JOSHUA ROMAN, “a cellist of extraordinary technical and musical gifts” (San Francisco Chronicle), has earned national renown as a cellist for performing a wide range of repertoire with an absolute commitment to communicating the essence of the music at its most organic level. He’s also recognized as an accomplished curator and programmer, particularly in his work as Artistic Director of Seattle Town Hall’s TownMusic series, with a vision to engage and expand the classical music audience. For his ongoing creative initiatives on behalf of classical music, Roman was named a 2011 TED Fellow, joining a select group of next generation innovators of unusual accomplishments who show potential to positively affect the world.

In the 2012/13 season, Roman made his Los Angeles Philharmonic debut, performing Osvaldo Golijov’s Azul under conductor Marin Alsop. Other highlights include concerto performances with the New World Symphony, the Alabama Symphony, and the world premiere of a new cello concerto by Pulitzer Prize-winner Aaron Jay Kernis with the ProMusica Chamber Orchestra, as well as recitals in Vancouver, Chicago, Denver, and Seattle.

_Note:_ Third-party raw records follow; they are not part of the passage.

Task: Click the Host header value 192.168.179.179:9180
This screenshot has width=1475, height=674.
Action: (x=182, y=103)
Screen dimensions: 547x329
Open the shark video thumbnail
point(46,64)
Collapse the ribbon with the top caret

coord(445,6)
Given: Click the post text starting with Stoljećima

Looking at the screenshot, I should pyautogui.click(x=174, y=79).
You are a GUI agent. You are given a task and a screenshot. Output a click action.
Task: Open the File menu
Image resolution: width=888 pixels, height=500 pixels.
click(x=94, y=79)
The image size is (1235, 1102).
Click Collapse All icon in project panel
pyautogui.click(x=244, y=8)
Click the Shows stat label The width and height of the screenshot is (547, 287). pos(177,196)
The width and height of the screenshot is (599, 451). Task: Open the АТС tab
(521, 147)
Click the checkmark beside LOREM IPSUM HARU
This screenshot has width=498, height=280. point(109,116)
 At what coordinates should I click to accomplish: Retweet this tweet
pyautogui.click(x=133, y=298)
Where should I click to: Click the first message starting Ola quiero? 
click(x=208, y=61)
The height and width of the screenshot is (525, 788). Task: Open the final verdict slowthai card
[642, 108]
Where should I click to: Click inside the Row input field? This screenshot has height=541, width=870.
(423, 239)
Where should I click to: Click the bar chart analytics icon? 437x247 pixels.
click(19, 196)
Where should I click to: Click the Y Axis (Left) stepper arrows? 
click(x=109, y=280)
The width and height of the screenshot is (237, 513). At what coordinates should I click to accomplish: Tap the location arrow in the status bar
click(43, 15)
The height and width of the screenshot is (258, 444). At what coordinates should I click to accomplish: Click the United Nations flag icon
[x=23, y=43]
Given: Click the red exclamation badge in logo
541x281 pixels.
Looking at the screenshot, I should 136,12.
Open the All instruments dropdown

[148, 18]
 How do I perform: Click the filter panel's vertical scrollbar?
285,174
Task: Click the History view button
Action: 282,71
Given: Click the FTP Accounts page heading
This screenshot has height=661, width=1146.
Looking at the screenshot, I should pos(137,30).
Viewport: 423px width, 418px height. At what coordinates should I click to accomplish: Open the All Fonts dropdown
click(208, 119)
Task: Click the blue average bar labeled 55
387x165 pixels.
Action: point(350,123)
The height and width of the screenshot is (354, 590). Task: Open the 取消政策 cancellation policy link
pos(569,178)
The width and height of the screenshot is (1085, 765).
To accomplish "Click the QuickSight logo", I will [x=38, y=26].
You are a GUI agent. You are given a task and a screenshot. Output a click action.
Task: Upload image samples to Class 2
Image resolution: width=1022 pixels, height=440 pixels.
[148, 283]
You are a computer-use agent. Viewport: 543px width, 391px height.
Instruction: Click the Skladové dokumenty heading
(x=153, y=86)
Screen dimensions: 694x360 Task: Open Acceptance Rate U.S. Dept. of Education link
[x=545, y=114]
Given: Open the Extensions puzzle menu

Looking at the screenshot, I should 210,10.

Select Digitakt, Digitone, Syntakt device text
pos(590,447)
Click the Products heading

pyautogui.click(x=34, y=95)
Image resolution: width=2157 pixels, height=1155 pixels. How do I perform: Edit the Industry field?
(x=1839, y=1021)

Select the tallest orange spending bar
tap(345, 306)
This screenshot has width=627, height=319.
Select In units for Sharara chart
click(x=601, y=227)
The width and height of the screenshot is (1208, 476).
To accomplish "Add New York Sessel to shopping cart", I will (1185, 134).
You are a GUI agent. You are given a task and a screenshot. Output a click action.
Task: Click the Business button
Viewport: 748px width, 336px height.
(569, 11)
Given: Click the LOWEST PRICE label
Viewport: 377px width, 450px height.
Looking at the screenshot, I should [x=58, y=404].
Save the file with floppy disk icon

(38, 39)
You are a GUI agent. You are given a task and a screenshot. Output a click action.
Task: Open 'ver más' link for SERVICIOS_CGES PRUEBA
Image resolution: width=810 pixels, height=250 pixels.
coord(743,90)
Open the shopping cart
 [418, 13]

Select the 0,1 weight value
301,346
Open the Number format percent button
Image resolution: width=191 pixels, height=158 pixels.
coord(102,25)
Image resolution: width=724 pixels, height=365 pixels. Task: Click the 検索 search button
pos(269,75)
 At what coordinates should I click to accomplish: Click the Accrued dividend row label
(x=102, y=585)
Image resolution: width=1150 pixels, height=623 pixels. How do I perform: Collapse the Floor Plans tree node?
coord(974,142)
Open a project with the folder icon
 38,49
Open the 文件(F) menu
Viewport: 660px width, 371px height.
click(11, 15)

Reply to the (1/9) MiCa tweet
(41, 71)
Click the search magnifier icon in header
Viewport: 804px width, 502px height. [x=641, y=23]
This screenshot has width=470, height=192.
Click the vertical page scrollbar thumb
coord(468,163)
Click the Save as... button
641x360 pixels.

Roman’s adventurous spirit has led to collaborations with artists outside of the music community, including his co-creation of On Grace with Anna Deveare Smith, a work for actor and cello which premiered in February 2012 at San Francisco’s Grace Cathedral.

The Oklahoma City native began playing the cello at the age of three on a quarter-size instrument, and gave his first public recital at age 10. Home-schooled until he was 16, Roman then pursued his musical studies at the Cleveland Institute of Music where he received his Bachelor’s and Master’s degrees in Cello Performance. He is grateful for the loan of an 1899 cello by Giulio Degani of Venice.